▶ TASK SET:
1. Please set down, word for word, the part of the NHI article that opens with the words containing "This rally is" and closes with "implementing the laws.".
2. Summarize the NHI article in two sentences.

*** Opening of TEXT UNDER STUDY ***

Big trouble for the NHI

 ·12 Aug 2024

Health Minister Aaron Motsoaledi has doubled down on pushing ahead with the National Health Insurance (NHI) scheme despite opposition—but investors seem confident that the plans will not land in their current state.

This was shown through a rally of healthcare stocks following the 2024 election, especially among private hospitals, where shares have shot up as much as 23%, according to analysts at Foord Asset Management.

This rally is tied to the “lower probability of the NHI being implemented in a coalition government”, the group said.

Last week, Motsoaledi announced that the health department would embark on “massive roadshows and workshops” to ‘consult’ on the NHI. However, this would be happening as it moves ahead with implementing Section 57 of the NHI Act, which relates to the “transitional arrangements” for the timelines for implementing the laws.

The minister’s announcement has been met with confusion on two fronts. Firstly, going on a roadshow to consult on the NHI makes little sense, given that provincial consultations were done before the laws were signed by the president.

Industry stakeholders and opponents of the laws who participated in those consultations said they were flat-out ignored, and none of the issues raised were changed in the final bill, so consulting after the fact feels disingenuous.

Secondly, while the NHI Act has been signed into law, none of its sections have been promulgated—so they are not yet in effect.

Legal challenges abound

According to Michael Settas, Free Market Foundation Associate and Chairman of the Health Policy Unit, the minister’s aggressive approach to opponents of the NHI, as well as his obsession with rolling out the scheme as quickly as possible, is going to stumble before the courts.

This was already seen with the recent ruling against the ‘certificate of need’ in the National Healthcare Act, which would have dictated where private doctors could practice, what type of facilities they could operate in, and criminalised operating without a certificate.

The certificate was declared invalid and unconstitutional by the High Court, with trade union Solidarity—who brought the challenge—saying a key “pillar of the NHI” was defeated.

*** Close of TEXT UNDER STUDY ***
*** Opening of INFORMATION GIVEN ***

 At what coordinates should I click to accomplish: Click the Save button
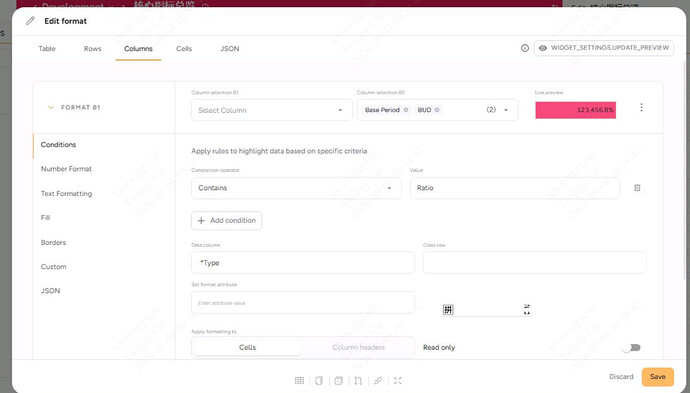657,377
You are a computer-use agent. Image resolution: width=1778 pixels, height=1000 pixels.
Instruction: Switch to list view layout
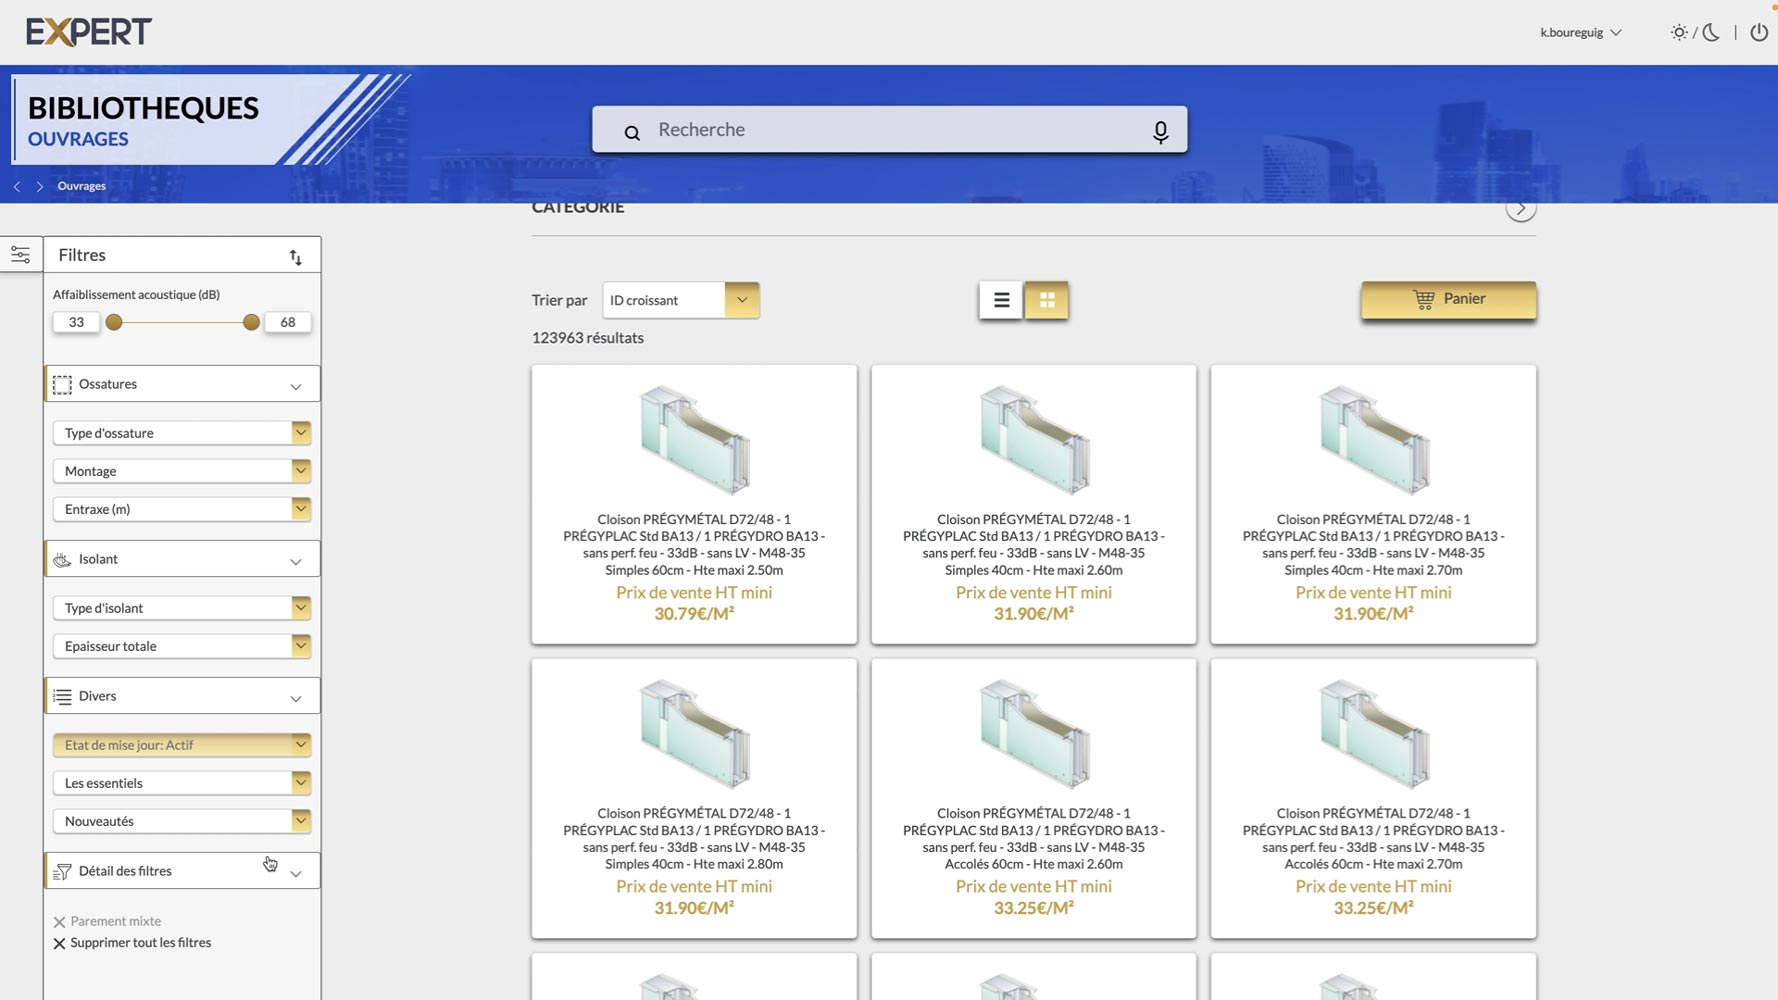tap(1000, 300)
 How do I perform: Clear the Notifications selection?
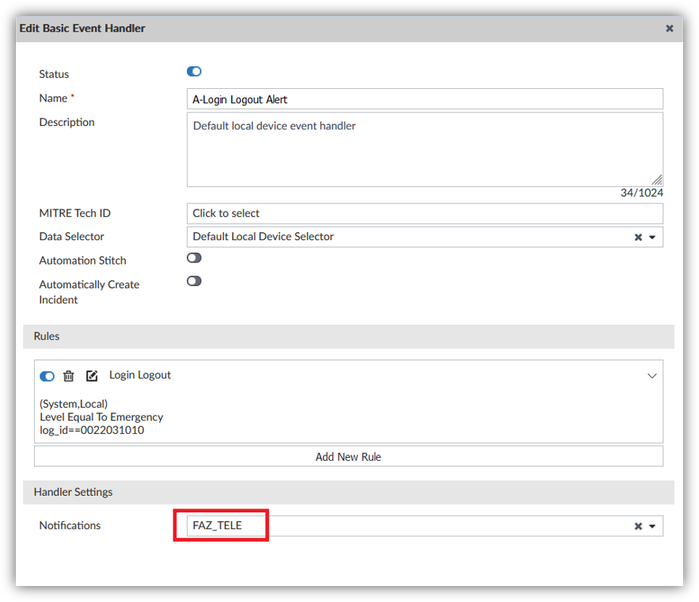pos(638,526)
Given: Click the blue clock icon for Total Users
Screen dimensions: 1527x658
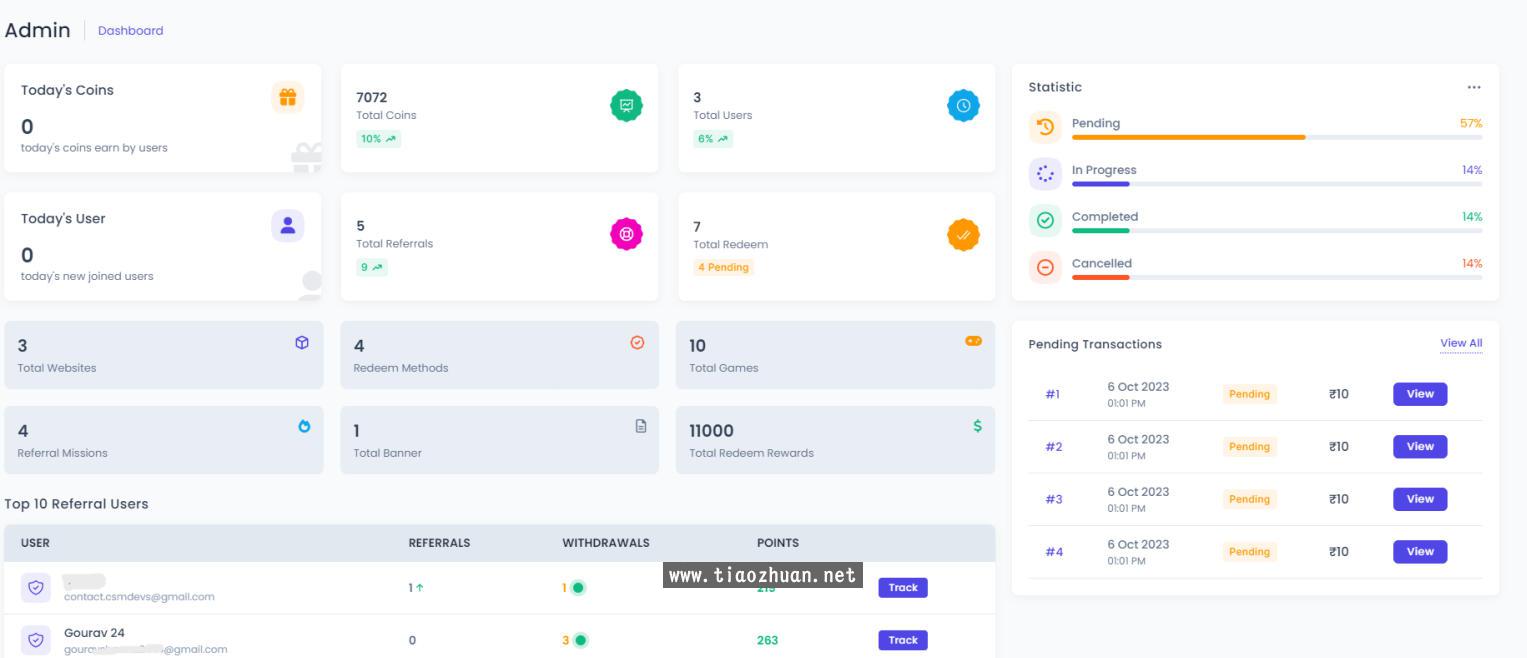Looking at the screenshot, I should point(963,105).
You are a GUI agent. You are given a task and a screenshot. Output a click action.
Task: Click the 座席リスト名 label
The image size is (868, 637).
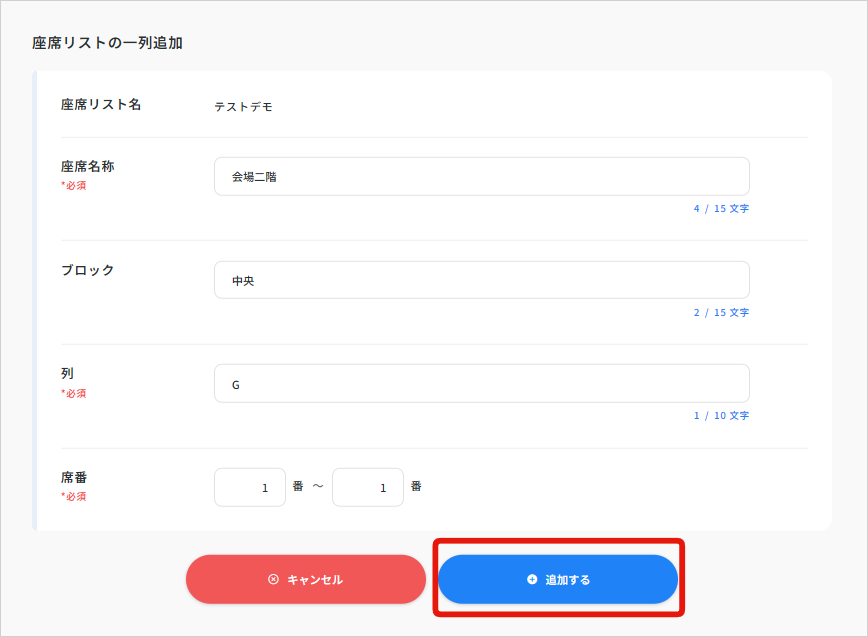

*** Close of INFORMATION GIVEN ***

▶ REPLIES:
1.
This rally is tied to the “lower probability of the NHI being implemented in a coalition government”, the group said.

Last week, Motsoaledi announced that the health department would embark on “massive roadshows and workshops” to ‘consult’ on the NHI. However, this would be happening as it moves ahead with implementing Section 57 of the NHI Act, which relates to the “transitional arrangements” for the timelines for implementing the laws.

2. Health Minister Aaron Motsoaledi is pushing ahead with the National Health Insurance scheme despite opposition, but a post-election rally in healthcare stocks suggests investors doubt it will be implemented in its current state. His planned consultation roadshows have caused confusion because consultations were already held and no section of the NHI Act is yet in effect, and a Free Market Foundation associate expects his approach to stumble before the courts, as already seen when the High Court declared the certificate of need invalid and unconstitutional.